El gimnasio estaba cerrando y los pasillos quedaban en silencio. Yo terminaba mi rutina cuando vi a Julia, la entrenadora, entrando al camerino femenino con una toalla al hombro.
La puerta estaba entreabierta y escuché la ducha correr. Llamé suavemente y su voz me invitó a pasar.
Julia estaba envuelta en vapor, con gotas de agua resbalando por su piel. Sonrió al verme, sin cubrirse.
—Pensé que te habías ido —dijo, acercándose. El calor del lugar se mezclaba con el de su cuerpo.
Me besó con intensidad, presionando su cuerpo contra el mío. Sus manos bajaron por mi espalda hasta mi cintura.
La empujé suavemente contra la pared de azulejos, sintiendo su piel húmeda bajo mis manos.
Se arrodilló y tomó mi erección en su boca, moviéndose con un ritmo lento pero seguro. Su lengua recorría cada rincón, arrancándome gemidos.

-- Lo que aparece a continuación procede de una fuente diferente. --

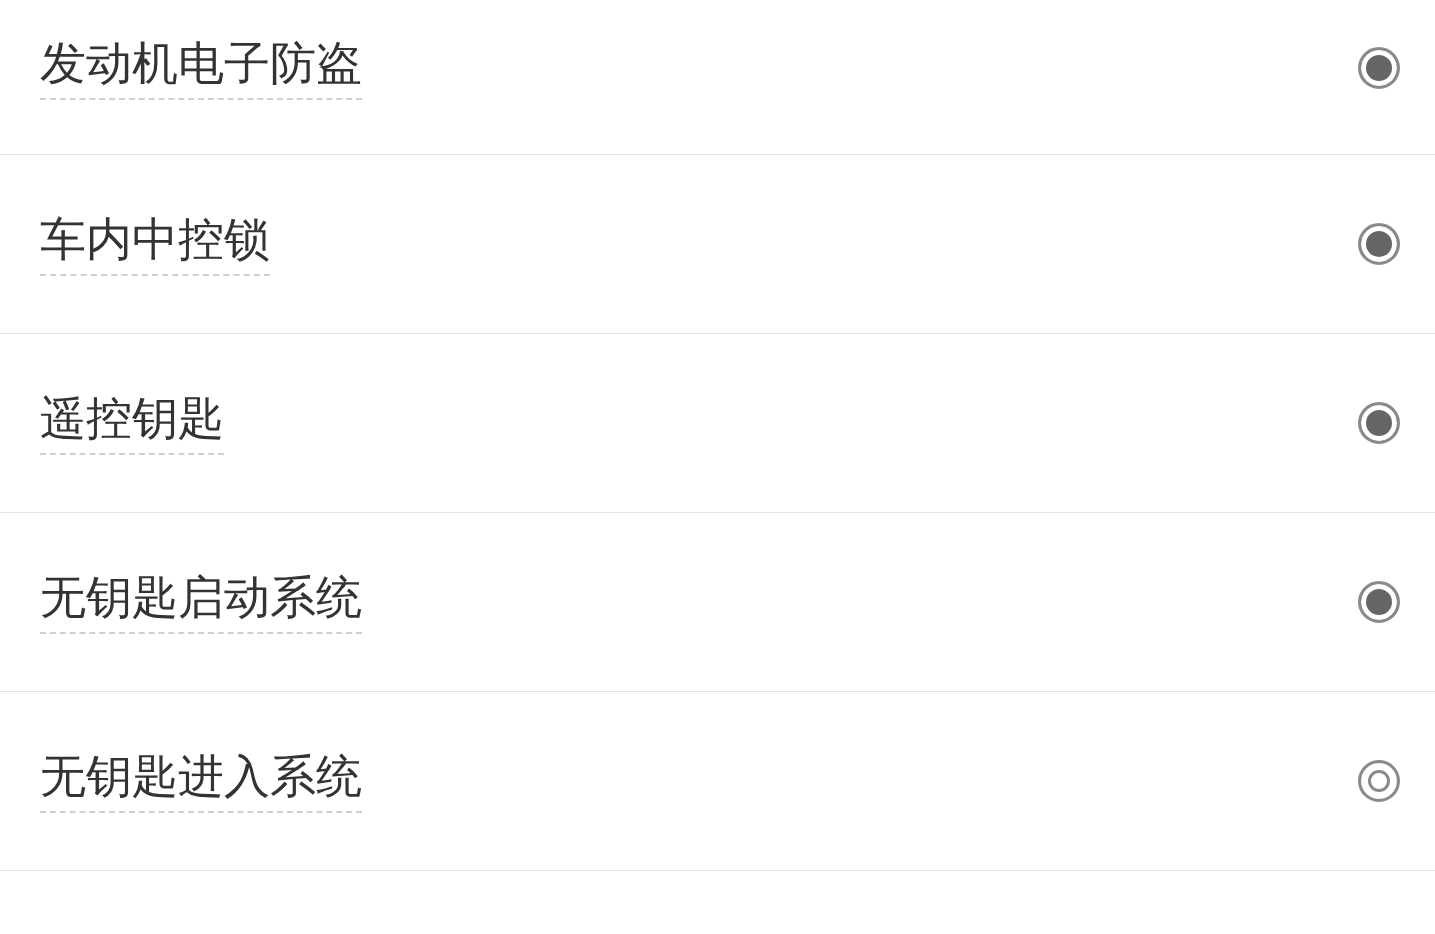 This screenshot has height=934, width=1435. I want to click on feature-label: 车内中控锁, so click(155, 244).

La levanté y la senté en el banco de madera, apartando su toalla para besar su intimidad. Sus piernas temblaban mientras mi lengua jugaba con ella.
Su primer orgasmo llegó con un gemido ahogado. Me miró con deseo puro.
La penetré con fuerza, sosteniéndola por las caderas. El sonido de nuestros cuerpos chocando se mezclaba con el goteo del agua.
Julia se aferraba a mis hombros, arqueando la espalda para recibir cada embestida.
La giré para tomarla por detrás, con sus manos apoyadas en el banco. Su segundo orgasmo la hizo gemir sin control.
Yo no pude aguantar más y me derramé en ella, abrazándola por la espalda.
Nos quedamos unos segundos recuperando el aliento, con el vapor envolviéndonos.
Julia sonrió y dijo: —Creo que acabas de encontrar mi método favorito para estirar después del entrenamiento.